Anyone who's lived in Burlington for a while and has explored its neighborhoods likely has seen a John W. Roberts house, whether or not they knew it. And once you do identify one of his unique 19th-century cottages, you'll start to notice them everywhere.
Born circa 1853 in Essex, Roberts was a carpenter, architect and builder who constructed more than 50 houses in the Queen City from the late 1870s through the 1890s. Many of Roberts' homes are still around, scattered throughout the city's oldest neighborhoods, from Archibald Street in the Old North End to Flynn Avenue in the South End.
According to Preservation Burlington's Tara Harrison, the majority of Roberts' homes were built as one-and-a-half-story cottages in the Queen Anne style. Selling at the time for as little as $900, these houses were often funded by wealthy real estate speculators to serve the city's burgeoning population of blue-collar workers.
As recently as 1986, the Burlington Free Press described Roberts' homes as subdivided apartments for college students, humble abodes for solidary retirees, and young couples' "starter homes," which then cost about $50,000. In the '80s, many were in a state of disrepair.
Not anymore. Though a few are still rental properties or have been converted for commercial use, others have been charmingly restored; in some cases, the same owners have lived in them for decades. Many are listed on the National Register of Historic Places and are valued at more than $400,000.
What's unique about a Roberts home? Kaitlin O'Shea — a preservation planner with South Burlington civil engineering firm VHB — explored the topic on her personal blog, Preservation in Pink. There, she chronicles historic structures around Vermont that she finds unusual or noteworthy.
O'Shea, who's also an avid runner, explained to Nest that she first noticed Roberts' houses during her runs through Burlington's historic neighborhoods while attending graduate school at the University of Vermont. Initially, she was attracted to the homes' distinctive decorative features, such as the patterned designs in their gables, which vary from house to house. Some feature round buttons, others diamond-shaped millwork or patterned roof shingles. Nearly all are laid out with Roberts' signature L-shaped or rectangular floor plans, with a large bay window in the front and a side porch, sometimes with turned wooden posts.
Roberts' well-crafted homes reflect a style of construction that was common in turn-of-the-20th-century Burlington, O'Shea noted. Unlike modern "McMansions," whose frontages are dominated by wide driveways and massive garage doors that reflect a car-centric culture, Roberts' houses were built at a more modest "human scale," she said. Situated closer to the street, with approachable porches, they were meant to fit in with the walkable character of their neighborhoods.

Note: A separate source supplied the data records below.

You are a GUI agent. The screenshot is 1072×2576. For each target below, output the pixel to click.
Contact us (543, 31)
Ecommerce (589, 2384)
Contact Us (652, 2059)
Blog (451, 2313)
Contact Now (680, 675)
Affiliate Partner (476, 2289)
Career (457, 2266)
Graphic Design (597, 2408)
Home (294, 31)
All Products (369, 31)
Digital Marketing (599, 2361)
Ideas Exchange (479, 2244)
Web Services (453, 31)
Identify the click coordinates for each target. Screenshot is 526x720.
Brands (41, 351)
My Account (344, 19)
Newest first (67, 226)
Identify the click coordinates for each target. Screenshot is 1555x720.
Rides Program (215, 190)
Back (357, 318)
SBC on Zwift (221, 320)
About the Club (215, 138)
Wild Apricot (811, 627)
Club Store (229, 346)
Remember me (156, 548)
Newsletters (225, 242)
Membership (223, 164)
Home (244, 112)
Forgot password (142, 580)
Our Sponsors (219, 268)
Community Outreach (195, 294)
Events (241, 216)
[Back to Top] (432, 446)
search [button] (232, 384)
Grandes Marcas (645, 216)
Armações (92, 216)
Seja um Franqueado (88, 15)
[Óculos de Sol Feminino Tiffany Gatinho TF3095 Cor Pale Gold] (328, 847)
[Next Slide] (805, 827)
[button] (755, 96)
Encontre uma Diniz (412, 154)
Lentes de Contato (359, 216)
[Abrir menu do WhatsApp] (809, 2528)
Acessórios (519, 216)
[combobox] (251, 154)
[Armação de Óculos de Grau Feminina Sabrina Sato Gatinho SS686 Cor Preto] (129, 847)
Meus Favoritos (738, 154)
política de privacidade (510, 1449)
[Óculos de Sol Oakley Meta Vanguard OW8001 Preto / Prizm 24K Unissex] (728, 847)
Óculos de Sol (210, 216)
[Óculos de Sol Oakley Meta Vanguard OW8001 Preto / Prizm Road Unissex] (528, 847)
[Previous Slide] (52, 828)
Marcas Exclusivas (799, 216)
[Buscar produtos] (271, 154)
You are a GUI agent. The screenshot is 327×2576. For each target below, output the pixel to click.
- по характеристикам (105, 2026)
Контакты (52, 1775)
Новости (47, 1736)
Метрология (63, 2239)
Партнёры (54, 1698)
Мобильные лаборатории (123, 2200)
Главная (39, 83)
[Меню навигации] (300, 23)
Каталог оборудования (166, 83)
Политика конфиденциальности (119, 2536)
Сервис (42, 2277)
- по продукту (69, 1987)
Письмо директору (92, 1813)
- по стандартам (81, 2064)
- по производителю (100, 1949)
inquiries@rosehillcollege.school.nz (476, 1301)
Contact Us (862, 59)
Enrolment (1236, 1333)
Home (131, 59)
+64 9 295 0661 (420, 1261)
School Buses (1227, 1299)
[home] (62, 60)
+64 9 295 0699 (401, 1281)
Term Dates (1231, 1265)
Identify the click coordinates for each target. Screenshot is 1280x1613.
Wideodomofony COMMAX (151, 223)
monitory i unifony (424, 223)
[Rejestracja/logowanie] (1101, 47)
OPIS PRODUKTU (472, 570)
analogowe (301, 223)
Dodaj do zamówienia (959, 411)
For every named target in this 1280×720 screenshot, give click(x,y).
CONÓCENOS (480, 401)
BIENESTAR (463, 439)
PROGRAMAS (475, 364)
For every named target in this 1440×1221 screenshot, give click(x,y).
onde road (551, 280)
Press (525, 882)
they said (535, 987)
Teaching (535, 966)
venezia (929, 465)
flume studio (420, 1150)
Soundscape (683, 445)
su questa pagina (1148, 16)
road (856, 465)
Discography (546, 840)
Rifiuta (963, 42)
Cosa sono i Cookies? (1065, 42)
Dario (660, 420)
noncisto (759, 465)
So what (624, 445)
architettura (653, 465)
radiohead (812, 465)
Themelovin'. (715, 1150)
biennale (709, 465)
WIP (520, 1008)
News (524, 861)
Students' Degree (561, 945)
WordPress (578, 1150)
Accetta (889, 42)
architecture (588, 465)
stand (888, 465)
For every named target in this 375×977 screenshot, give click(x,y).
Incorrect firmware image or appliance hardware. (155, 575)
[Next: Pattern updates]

"They're just nice little houses that people have respected and appreciated over the years," O'Shea noted. "Most of them are still intact."
One well-preserved example is at 69 Mansfield Avenue, along a block that includes three other Roberts homes. Owners Steve and Maggie Conant moved in as renters in 1978 and bought the house three years later for $50,000.
Maggie confessed that her circa-1889 house has its quirks, such as difficult-to-insulate walls and floors that were never level. Once, while her daughters were very young, her 2-year-old fell down its precariously steep staircase. Fortunately, the toddler was carrying an armful of stuffed animals, Maggie noted, which cushioned the fall and prevented a serious injury.
In the four decades they've lived there, the Conants have made numerous improvements to the house, including a major addition to the rear and converting a 12-by-20-foot garage/carriage house into an art studio for Maggie, a retired Burlington High School art teacher. (Steve is the owner of Conant Metal & Light.)
"Why do we love it? I don't know. It's cozy," she said. "It just feels right for us."
As for Roberts, his short but industrious home-building career in Burlington ended abruptly. After his wife's death in 1896, he moved to Philadelphia; he later remarried and continued working as a carpenter. According to Harrison, it's unknown whether he ever built houses in the City of Brotherly Love.